Give back the line containing "[Next slide] (634, 1320)" along with every line after it, exactly, until the entries end.

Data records
>>>
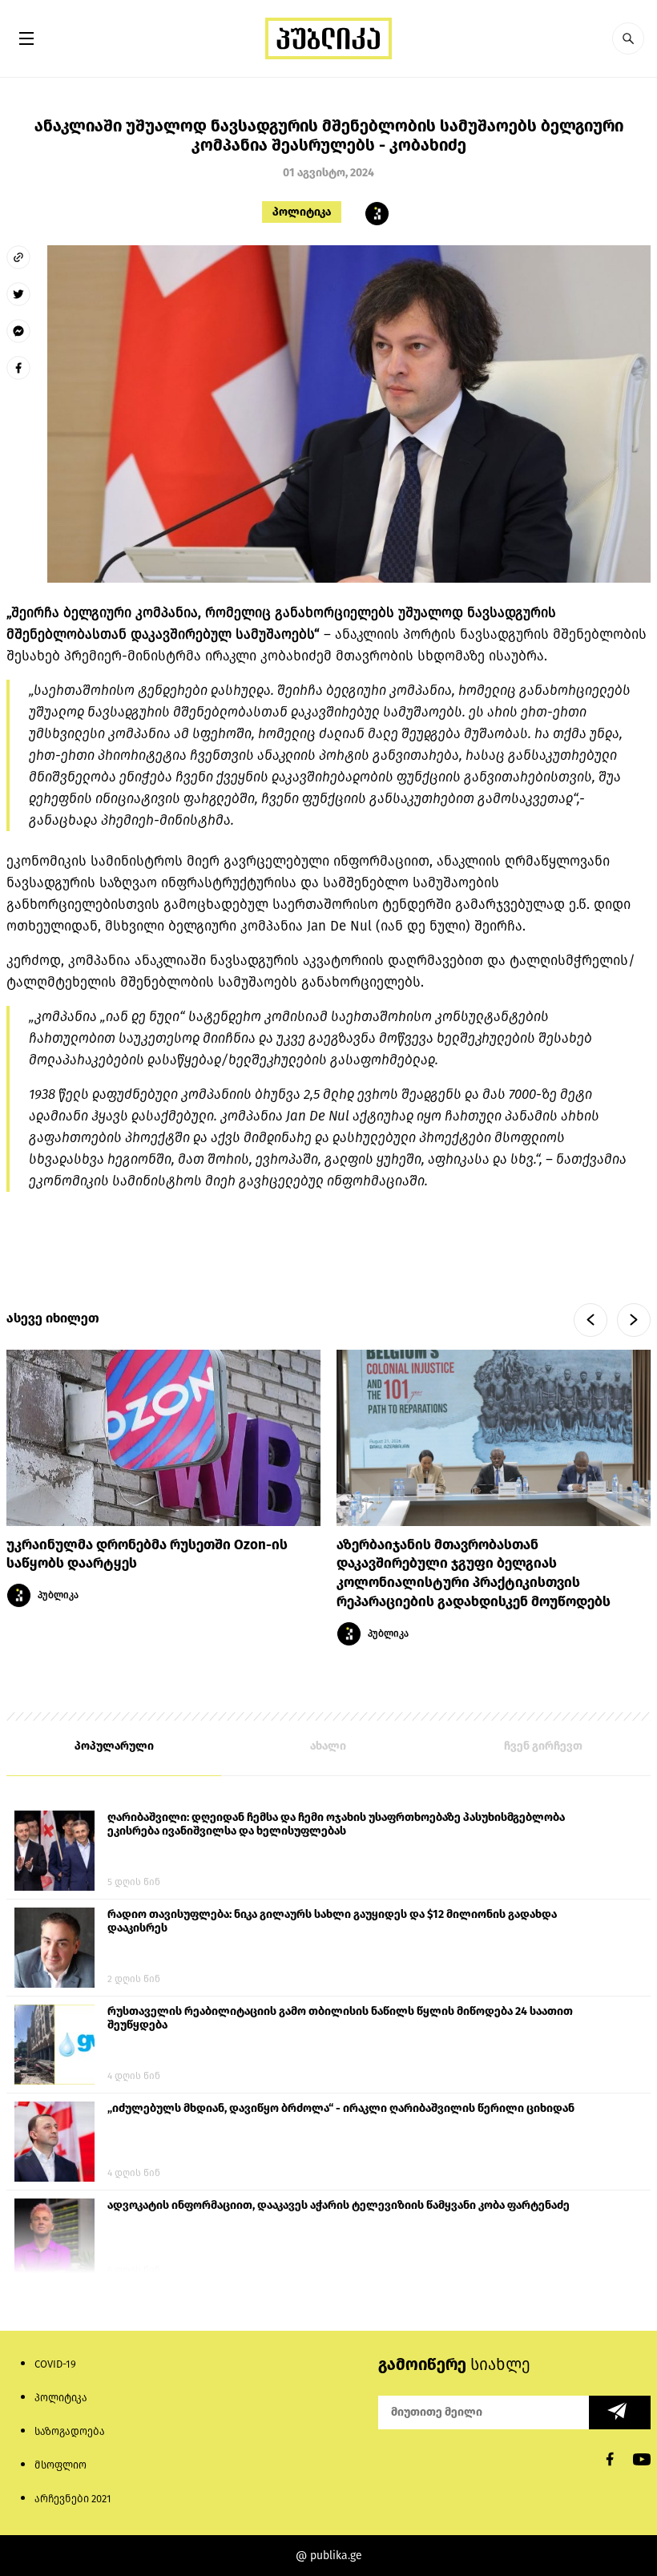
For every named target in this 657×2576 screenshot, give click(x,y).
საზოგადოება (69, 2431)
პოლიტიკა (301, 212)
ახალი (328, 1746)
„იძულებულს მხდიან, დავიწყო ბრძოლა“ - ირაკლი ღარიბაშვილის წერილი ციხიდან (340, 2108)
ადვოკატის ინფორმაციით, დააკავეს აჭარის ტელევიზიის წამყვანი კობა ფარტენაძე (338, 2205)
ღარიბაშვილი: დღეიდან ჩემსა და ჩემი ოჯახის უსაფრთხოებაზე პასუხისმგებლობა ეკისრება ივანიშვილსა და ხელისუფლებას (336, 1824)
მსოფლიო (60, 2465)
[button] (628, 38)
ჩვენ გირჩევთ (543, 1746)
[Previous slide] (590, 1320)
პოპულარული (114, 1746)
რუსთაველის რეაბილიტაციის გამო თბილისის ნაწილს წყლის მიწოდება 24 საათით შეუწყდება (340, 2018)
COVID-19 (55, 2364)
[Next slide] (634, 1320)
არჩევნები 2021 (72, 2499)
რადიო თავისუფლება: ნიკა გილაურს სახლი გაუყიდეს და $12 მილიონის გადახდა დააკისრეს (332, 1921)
<<<
#### [COMPLETED EXERCISE]
[Next slide] (634, 1320)
არჩევნები 2021 (72, 2499)
რადიო თავისუფლება: ნიკა გილაურს სახლი გაუყიდეს და $12 მილიონის გადახდა დააკისრეს (332, 1921)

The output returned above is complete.